On Sun, Jul 02, 2000 at 08:44:23PM -0700, Brian D. Winters wrote:
> Initially I thought I saw your point, but I was wrong.  You don't seem
> to be making any sense.
> 
> On Sun, Jul 02, 2000 at 10:17:23PM -0400, Adam McKenna wrote:
> [this sentence originally came after the next quoted block]
> > If he can find a security hole that allows him to read files
> > that don't belong to him, he now has the entire list of passwords.
> 
> Make the list readable only by root.  Now a local user effectively
> needs root access to read the APOP secrets.  Once that local user has
> rooted the box, I don't see why it matters that the secrets were
> cleartext.

There have been several exploits in the past that allowed a local user to
read files on the system without obtaining root.  Granted, if someone found
a vulnerability like this he could read the shadow file, but at least the
passwords in the shadow file are encrypted (as opposed to the passwords in
the apop.secrets file).

> > That was entirely my point.  IMO the "security cost" of saving cleartext
> > passwords on the server is not worth the "security gain" of having POP3
> > passwords encrypted when the user checks his mail.  If someone is sniffing
> > pop3 passwords then he has the ability to (most likely) only obtain a small
> > number of passwords that way, as opposed to the attacker who has an account
> > on the server.
> 
> So you don't care if anyone with network access has "a small number of
> passwords"?  Why is one user password better than another?  If there
> are local root vulnerabilities present on the system, any single user
> account should be good enough to exploit them.  Allowing someone to
> sniff any number of passwords sounds like a Bad Thing(tm).
> 
> I have yet to work in an environment where it is harder to run a
> packet sniffer than it is to find a local root vulnerability.

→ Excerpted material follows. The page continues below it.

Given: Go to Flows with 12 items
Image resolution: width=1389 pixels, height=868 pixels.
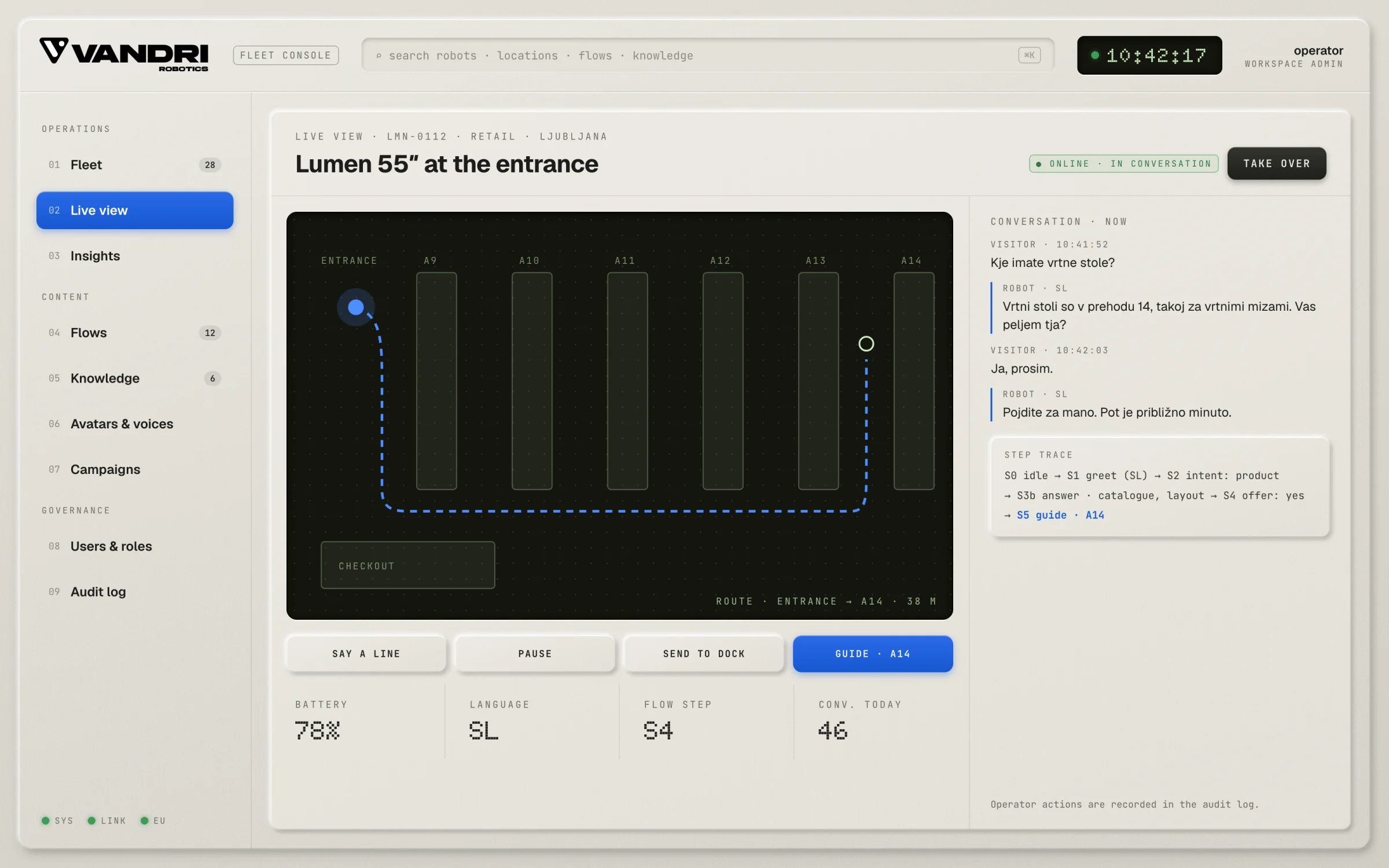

As you've pointed out, an attacker with sniffing ability can already read the 
e-mail, which is the only thing that the password protects.  If a sniffer can
read the e-mail, then who cares if he has the password?  I'd rather make sure
that if he DOES get the password, it will be useless except for reading the
e-mail.

I guess the point I'm trying to make is that APOP is akin to putting all of
your eggs in one basket.  I believe in the security practice that passwords
should _never_ be stored in cleartext, and I really don't see a reason to
go against that practice, especially when there are other, better methods of
securing e-mail.

Also, in the day of $150 500-MHz cpu's, I'm not really convinced by the
system resources argument.

> > If you're concerned about email security, APOP is not worth it.  Go with SSL 
> > or another security model (like having virtual POP3 accounts that aren't UNIX
> > users).
> 
> I think the point you are missing is that APOP effectively creates
[...]
> overkill in a lot of situations.

You are entitled to your opinion, and I certainly won't stop you from using
APOP on any of your servers.  I am merely stating that I'll never use it on
any of mine.

> Brian
> 
> PS Somewhere else in this thread someone mentioned that the only APOP
> client they were aware of is Eudora.  FWIW, fetchmail also supports
> APOP.

Heh.  I'll leave my opinion of fetchmail out of this.